The three-pass model catches different violation classes that single-pass tools miss entirely: pre-consent tracking in Baseline, post-denial leaks in Deny All, and GPC non-compliance. Pulse captures screenshots at each pass as visual evidence you can hand to legal, and it warns when bot protection services like DataDome or Cloudflare may be interfering with the scan. If a scan sits idle for more than five minutes, stuck-scan detection will flag it automatically so you can re-queue it.
Troubleshooting
Deny All pass shows no change from Baseline
This almost always means Pulse picked the wrong CMP, or the CMP on the page was updated to a different vendor without the project being updated.
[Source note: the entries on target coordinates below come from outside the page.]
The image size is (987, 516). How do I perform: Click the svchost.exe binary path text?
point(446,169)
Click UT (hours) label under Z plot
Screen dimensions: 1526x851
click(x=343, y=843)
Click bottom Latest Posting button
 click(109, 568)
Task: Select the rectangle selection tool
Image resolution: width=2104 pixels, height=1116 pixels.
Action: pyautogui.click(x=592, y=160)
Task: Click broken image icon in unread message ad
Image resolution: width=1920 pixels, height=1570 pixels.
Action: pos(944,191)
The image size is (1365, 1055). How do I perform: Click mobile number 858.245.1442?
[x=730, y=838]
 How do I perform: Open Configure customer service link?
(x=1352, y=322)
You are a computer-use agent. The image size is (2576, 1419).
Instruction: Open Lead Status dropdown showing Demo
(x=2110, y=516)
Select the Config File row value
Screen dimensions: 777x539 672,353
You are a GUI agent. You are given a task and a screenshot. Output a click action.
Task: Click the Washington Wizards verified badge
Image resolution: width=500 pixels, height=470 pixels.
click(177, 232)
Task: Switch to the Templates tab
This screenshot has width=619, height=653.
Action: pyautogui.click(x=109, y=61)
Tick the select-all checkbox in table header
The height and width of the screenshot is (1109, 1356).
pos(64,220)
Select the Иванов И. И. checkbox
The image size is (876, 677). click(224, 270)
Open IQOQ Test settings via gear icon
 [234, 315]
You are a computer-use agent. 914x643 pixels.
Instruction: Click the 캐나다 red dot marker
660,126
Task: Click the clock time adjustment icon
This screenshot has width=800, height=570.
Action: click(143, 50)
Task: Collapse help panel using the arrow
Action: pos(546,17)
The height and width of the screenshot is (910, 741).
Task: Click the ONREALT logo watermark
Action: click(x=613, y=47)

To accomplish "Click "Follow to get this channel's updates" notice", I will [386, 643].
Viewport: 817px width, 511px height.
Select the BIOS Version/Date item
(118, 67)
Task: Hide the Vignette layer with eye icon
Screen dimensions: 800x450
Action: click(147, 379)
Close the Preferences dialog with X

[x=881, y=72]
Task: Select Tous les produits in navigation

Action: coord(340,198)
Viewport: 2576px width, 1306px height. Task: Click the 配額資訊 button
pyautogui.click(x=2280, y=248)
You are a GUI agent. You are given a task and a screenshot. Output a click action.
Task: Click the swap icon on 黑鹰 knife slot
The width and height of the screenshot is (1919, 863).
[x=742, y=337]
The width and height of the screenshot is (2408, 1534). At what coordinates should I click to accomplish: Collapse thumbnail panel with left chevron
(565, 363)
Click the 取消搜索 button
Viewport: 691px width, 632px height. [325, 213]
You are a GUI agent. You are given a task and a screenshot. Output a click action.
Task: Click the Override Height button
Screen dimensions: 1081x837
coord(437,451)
Open the project edit page and confirm the CMP dropdown matches what's actually loaded on the site. If the site is using a custom banner, Pulse can't click Deny in it reliably and you'll need to configure consent events through your GTM container instead.
Scan stuck in QUEUED or RUNNING
Pulse's stuck-scan detector kicks in after five minutes. If a scan sits in QUEUED or RUNNING past that window, re-queue it from the scan detail page. The most common cause is bot protection on the target site returning a 403 to the scanner's IP range. If you see "Bot protection detected" in the warnings, allowlist the Pulse egress IPs or coordinate with your security team before rescanning.
Findings disagree with what you see manually
Pulse scans from a clean browser profile with no prior consent. If you test manually, your browser probably has prior consent stored. Clear cookies and storage for the domain, open an incognito window, and reproduce the Pulse scenario. You'll almost always see the same behavior Pulse flagged.